Soloway appears to think that she’s some sort of expert on the trans experience because her mother is transgender and she’s even had the temerity to lecture people on how to represent trans characters — oddly, nowhere in that advice does she include the suggestion that maybe cis people should step aside and let trans people tell our own stories. Nowhere has she suggested that people with social power and influence, like herself, promote works by trans women and centre their projects in Hollywood, giving them the prominence they need to get picked up by Amazon, Netflix, and other content producers and distributors. Nowhere does she suggest that maybe, as the daughter of a trans woman, she’s not actually the best person to tell the stories of the transgender community.

Instead, she assures us, lots of transgender people work ‘behind the scenes’ on Transparent, because obviously, being handed a consolation prize ought to be enough — this is not to discount the vital role played by crew throughout production, but I suspect that women would rightly cry bloody murder if they were reduced to backstage actors and television programmes were acted entirely by men, so why should trans women accept it? Likewise, trans women are in the cast, but they’re primarily in background roles, used as literal set dressing in a show that’s supposed to be oh-so-progressive when it comes to depictions of the trans community. It’s an insult to trans women and to those actresses to use them that way, and it’s even more of an insult to know that the show is in fact physically capable of casting trans women and the producers chose not to select a trans actress for the lead role.

Only now, with the second season approaching, has Transparent agreed to take on a transgender writer, which is a telling illustration of the contempt with which the producers view the trans community. Evidently, it’s perfectly all right for cis people to appropriate and tell trans stories, to the point that a show can win a ‘best in show’ award without having a single trans person on its writing staff — arguably one of the most important components of the production team, as writers determine who is depicted, when, and how. Writers break and create stories, writers shape characters, writers work closely with actors and producers to build a well-crafted series. The fact that not a single trans writer was recruited from the start is a telling testimony to the fact that Soloway, like so many others, doesn’t really think that trans voices are important, for all that she lectures people to ‘listen’ and ‘research’ if they want to represent trans people properly.

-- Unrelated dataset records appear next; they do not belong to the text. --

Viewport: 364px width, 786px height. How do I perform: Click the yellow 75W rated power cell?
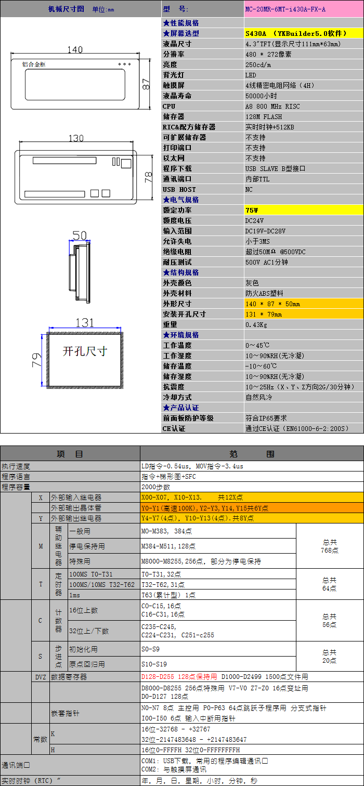tap(304, 210)
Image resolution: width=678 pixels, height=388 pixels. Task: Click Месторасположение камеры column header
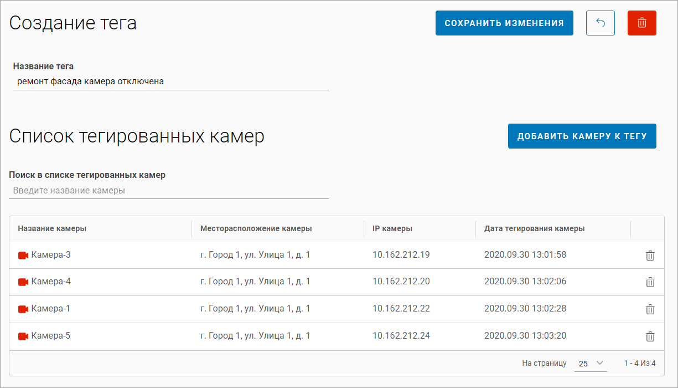click(x=256, y=228)
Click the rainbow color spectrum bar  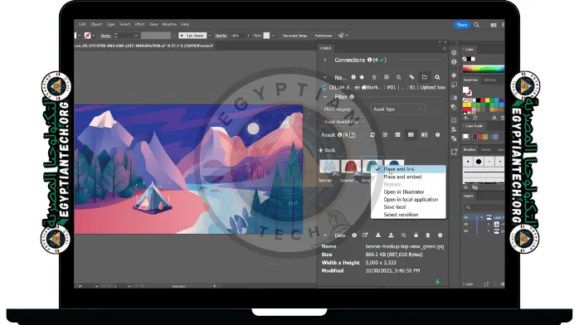484,69
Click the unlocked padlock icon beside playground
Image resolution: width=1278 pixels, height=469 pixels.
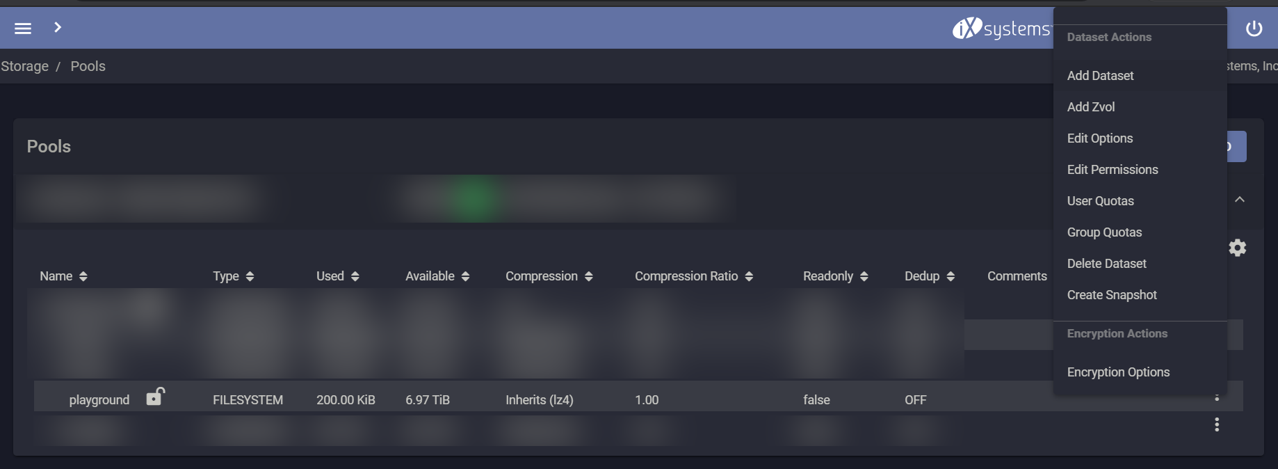click(x=155, y=397)
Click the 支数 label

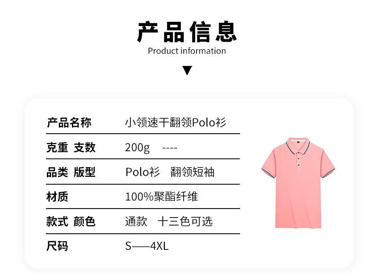pos(85,147)
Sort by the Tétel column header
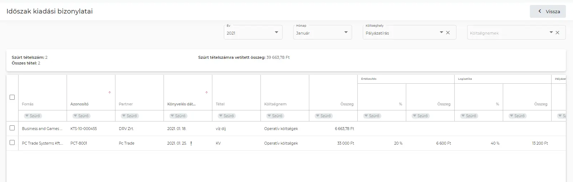Image resolution: width=573 pixels, height=182 pixels. 220,104
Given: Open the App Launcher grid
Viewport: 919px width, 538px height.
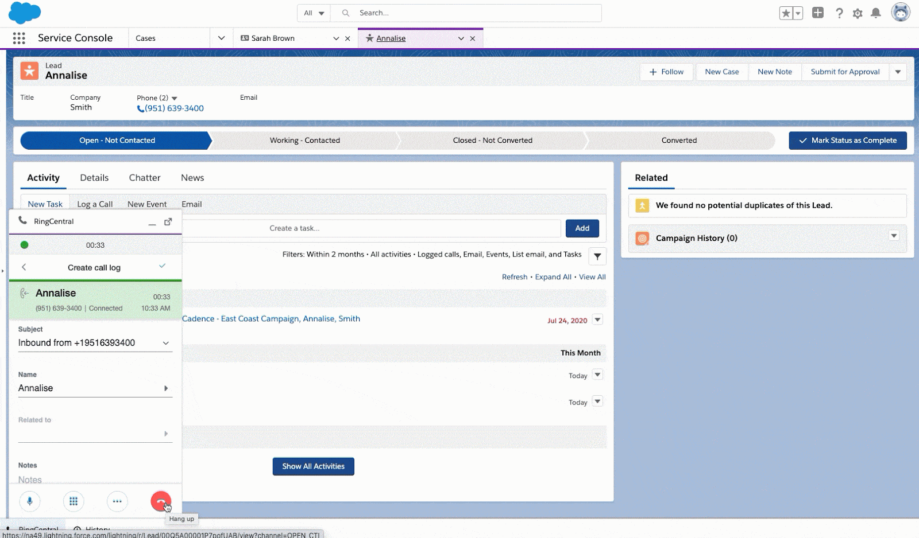Looking at the screenshot, I should (19, 38).
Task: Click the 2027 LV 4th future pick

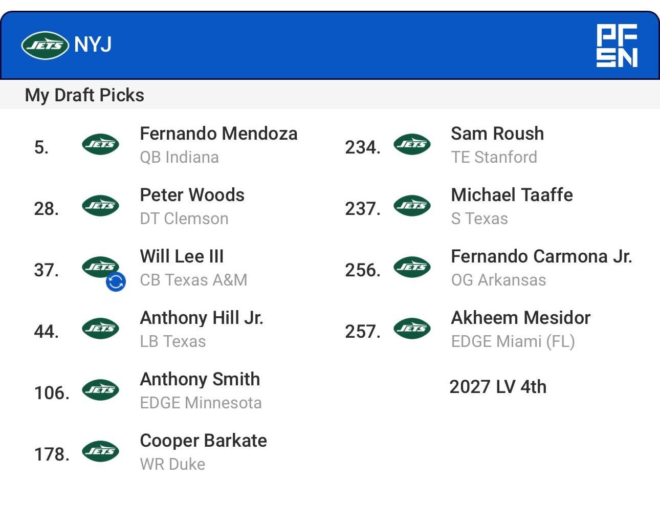Action: (497, 387)
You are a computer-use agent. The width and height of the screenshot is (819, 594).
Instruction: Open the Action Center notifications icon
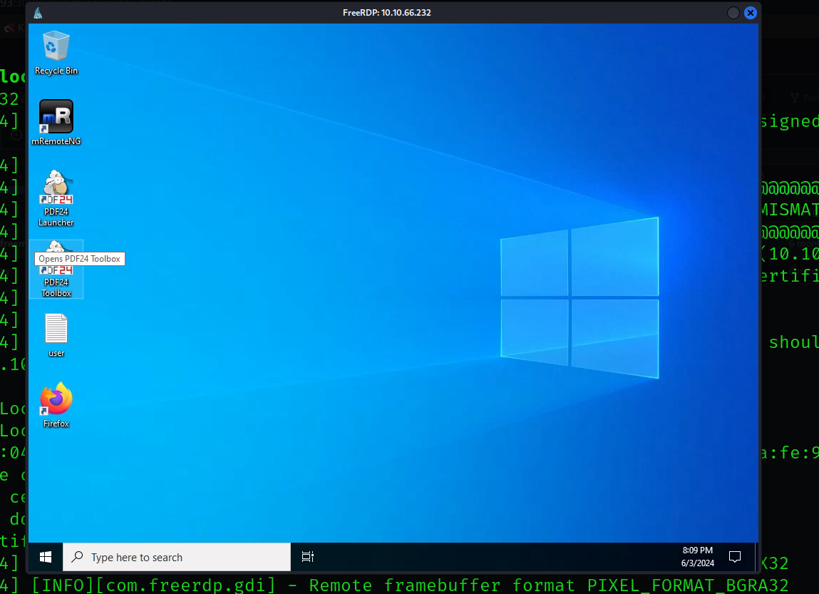click(x=734, y=557)
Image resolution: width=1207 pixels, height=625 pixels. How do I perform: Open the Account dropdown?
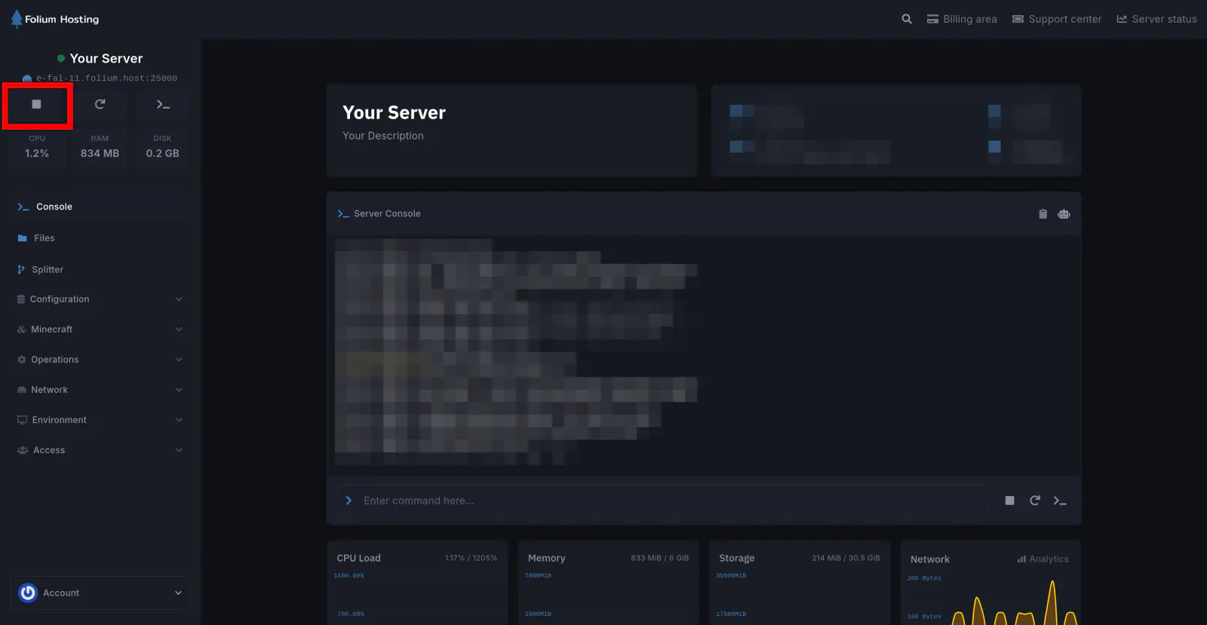point(100,593)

We’re supposed to be grateful for this kind of representation? We’re supposed to find it innovative and progressive? We’re supposed to slobber all over ourselves thanking cis people like Tambor and Soloway for telling our stories for themselves? This is what it’s come to? In a Hollywood where trans women are telling trans stories, where women like Janet Mock are hosting their own television shows, regressive bigotry like Transparent is viewed as ‘a step forward’?